Reviewed by H Brett Humphreys - Bankers Trust risk management advisory group
For those venturing tentatively into the field of crude oil hedging, Edward Krapels and Michael Pratt of Energy Security Analysis, Inc (ESAI) provide a solid introduction.

This is a report of three parts: the first deals with the basic arguments for hedging. The second gives a detailed analysis of hedging strategies, while the third examines the ideas of liquidity within the New York Mercantile Exchange (Nymex) and London's International Petroleum Exchange (IPE) crude oil markets and the basis risk between Nymex's West Texas Intermediate (WTI) crude oil contract and other oil prices.

It kicks off by defining hedging and presents the standard hedging arguments, where the primary goal of any hedging programme is to reduce cashflow volatility.

The authors explicitly recognise that companies that hedge should give up some cashflow to compensate others for accepting the hedged risks. The classic argument that oil company shareholders want direct exposure to oil price risk is weakened by the fact that oil company share prices are not exceptionally sensitive to oil price fluctuations.
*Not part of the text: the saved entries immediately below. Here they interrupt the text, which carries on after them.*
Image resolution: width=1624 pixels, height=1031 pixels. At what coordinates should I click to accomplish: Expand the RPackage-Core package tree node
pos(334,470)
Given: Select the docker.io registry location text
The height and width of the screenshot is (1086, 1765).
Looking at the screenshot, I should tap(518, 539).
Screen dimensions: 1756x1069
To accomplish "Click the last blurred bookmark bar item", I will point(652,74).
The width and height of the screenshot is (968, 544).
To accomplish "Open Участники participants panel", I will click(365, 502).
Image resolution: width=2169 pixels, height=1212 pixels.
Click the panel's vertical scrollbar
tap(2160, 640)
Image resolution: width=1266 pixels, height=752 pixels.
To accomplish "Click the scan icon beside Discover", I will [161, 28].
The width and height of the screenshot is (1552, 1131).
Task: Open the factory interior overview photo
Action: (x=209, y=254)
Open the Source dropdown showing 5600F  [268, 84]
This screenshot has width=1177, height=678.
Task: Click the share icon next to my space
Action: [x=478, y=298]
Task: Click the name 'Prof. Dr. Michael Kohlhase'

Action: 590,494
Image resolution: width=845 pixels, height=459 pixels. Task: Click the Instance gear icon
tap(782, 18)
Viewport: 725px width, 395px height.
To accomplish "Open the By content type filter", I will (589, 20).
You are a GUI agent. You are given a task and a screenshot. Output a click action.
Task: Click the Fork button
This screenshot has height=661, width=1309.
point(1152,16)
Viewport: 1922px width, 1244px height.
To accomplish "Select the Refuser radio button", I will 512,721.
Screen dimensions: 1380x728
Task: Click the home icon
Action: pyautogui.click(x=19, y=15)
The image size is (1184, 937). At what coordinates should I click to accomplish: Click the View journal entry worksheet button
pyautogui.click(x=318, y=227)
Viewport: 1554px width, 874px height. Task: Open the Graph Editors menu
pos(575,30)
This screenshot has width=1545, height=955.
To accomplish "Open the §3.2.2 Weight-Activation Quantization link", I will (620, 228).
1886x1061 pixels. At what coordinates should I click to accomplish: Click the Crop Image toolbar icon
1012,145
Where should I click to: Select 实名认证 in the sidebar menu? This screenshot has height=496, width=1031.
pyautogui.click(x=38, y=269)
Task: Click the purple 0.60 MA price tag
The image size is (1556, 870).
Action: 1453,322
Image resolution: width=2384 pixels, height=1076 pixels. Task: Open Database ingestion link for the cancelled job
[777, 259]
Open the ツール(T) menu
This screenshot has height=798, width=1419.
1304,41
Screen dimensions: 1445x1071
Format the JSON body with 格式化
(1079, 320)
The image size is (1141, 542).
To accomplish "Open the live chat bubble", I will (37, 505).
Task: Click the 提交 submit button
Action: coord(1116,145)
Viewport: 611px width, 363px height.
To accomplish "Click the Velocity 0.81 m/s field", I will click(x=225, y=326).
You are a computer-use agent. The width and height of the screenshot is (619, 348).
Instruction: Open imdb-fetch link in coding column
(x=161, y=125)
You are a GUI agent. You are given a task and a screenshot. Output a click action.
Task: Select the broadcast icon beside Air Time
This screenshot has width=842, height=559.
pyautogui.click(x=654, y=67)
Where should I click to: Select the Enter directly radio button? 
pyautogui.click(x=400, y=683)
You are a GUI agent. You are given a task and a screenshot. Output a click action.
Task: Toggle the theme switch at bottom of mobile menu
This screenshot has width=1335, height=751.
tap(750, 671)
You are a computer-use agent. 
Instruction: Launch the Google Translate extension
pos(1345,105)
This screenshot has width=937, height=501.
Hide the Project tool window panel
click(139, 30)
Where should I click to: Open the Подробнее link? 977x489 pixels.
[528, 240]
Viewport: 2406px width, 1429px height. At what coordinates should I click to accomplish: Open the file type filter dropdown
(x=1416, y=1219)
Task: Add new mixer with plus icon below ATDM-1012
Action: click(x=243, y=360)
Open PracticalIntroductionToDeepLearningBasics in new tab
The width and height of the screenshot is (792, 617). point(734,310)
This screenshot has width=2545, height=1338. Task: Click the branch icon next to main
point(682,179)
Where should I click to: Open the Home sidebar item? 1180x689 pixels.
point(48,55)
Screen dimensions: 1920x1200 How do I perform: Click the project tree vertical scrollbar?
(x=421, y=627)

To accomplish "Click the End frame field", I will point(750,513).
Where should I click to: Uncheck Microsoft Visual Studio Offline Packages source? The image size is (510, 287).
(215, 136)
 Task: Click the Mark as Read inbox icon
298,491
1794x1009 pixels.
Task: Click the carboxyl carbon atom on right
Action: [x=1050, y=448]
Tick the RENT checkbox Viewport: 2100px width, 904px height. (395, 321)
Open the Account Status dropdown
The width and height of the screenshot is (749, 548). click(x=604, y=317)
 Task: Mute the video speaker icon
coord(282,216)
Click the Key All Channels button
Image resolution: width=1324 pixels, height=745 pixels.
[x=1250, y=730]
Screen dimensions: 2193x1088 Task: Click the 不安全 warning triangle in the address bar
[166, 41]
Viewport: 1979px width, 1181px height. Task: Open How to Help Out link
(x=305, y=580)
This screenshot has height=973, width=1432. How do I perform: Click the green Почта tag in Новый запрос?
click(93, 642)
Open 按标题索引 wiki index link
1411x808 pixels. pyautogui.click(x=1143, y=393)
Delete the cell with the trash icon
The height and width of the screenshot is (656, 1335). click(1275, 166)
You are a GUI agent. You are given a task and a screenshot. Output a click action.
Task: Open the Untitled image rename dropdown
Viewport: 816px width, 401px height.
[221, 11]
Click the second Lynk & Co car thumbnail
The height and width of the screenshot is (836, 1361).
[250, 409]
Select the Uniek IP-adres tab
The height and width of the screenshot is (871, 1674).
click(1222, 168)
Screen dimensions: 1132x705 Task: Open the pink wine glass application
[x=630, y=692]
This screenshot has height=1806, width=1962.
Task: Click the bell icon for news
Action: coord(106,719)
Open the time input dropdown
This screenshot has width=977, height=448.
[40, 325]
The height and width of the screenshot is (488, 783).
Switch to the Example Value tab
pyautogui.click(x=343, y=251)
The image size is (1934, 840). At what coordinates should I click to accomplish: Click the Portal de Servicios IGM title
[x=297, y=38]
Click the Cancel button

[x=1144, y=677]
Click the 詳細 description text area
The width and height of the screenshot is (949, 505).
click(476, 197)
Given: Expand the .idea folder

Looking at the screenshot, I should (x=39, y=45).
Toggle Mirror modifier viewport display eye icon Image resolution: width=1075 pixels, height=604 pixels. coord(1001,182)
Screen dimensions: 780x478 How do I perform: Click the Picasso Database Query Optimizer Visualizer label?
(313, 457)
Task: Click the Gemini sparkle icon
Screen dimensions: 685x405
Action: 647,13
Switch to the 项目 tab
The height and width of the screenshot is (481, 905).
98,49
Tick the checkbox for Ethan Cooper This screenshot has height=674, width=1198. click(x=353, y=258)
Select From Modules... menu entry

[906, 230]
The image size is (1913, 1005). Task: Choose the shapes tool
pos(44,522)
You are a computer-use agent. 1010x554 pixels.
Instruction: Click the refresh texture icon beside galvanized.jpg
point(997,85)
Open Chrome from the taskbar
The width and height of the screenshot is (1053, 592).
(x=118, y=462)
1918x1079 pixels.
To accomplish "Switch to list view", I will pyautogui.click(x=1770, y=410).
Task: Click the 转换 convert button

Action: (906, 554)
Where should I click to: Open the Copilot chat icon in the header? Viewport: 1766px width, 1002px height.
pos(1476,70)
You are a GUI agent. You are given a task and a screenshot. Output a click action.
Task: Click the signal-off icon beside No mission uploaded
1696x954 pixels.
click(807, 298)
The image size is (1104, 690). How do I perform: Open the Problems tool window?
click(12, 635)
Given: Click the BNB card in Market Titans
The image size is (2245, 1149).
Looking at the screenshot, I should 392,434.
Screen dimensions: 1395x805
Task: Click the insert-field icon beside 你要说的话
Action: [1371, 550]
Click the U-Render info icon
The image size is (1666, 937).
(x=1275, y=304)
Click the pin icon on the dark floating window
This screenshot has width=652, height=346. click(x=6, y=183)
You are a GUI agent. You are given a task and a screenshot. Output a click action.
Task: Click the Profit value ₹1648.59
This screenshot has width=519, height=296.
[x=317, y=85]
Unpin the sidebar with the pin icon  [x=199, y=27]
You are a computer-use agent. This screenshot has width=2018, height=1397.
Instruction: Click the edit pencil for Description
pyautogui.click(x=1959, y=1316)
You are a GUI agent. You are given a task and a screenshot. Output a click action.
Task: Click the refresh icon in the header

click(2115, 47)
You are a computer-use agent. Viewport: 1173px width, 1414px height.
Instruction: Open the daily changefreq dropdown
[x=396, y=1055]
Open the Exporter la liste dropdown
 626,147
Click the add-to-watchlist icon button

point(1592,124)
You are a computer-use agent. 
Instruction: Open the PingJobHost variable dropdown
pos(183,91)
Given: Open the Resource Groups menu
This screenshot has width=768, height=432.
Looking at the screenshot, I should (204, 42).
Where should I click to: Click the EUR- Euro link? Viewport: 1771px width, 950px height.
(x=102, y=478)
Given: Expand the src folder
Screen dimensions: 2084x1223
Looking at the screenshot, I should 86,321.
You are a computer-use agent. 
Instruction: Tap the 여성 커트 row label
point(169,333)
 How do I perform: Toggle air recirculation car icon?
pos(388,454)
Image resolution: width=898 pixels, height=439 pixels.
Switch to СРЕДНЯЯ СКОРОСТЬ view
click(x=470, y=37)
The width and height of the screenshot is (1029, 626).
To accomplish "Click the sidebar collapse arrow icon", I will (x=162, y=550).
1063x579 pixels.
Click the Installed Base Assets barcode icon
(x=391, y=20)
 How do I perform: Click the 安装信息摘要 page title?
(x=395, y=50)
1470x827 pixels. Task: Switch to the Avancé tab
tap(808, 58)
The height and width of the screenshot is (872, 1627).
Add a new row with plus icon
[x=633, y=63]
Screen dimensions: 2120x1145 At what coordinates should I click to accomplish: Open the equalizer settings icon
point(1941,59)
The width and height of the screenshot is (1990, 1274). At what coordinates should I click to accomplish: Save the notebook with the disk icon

They also discuss the role perceived for some companies as ″hedgemasters″ where risk management has become a core part of operations and they may provide services for other industry players. British Petroleum (now BP Amoco), Enron, Koch, and Elf are identified as hedgemasters.

The second section goes through various hedging strategies, beginning with basic futures plays and moving on to more complex methods. The option hedging analysis goes through a number of methodologies including put spreads, Asian options and collars. One of the best parts is the analysis of self-insurance as a hedging strategy - a topic that is rarely covered.

Overall, the analysis is thorough and evaluates each strategy for bull and bear markets as well as for when the market is in contango or backwardation. However, as a guide for a new hedger or for someone supervising hedging, the analysis may seem too complex. There are also excessive mentions of further analysis available from ESAI.

The third section of Crude Oil Hedging, examining market depth, liquidity and hedging effectiveness, presents original research into the crude oil market. ESAI concludes that Nymex is the more liquid market and the price leader, which is not as obvious as it sounds.

This section of the book, key reading for any company considering a hedging strategy, concludes with an evaluation of basis risk and the effectiveness of using WTI as a hedge if exposure is to another crude oil.

I would recommend this report to those considering entering or evaluating an existing crude oil hedging programme. The three sections provide the basics: why a company should hedge their risk, where the risks should be hedged, and the methods available for hedging.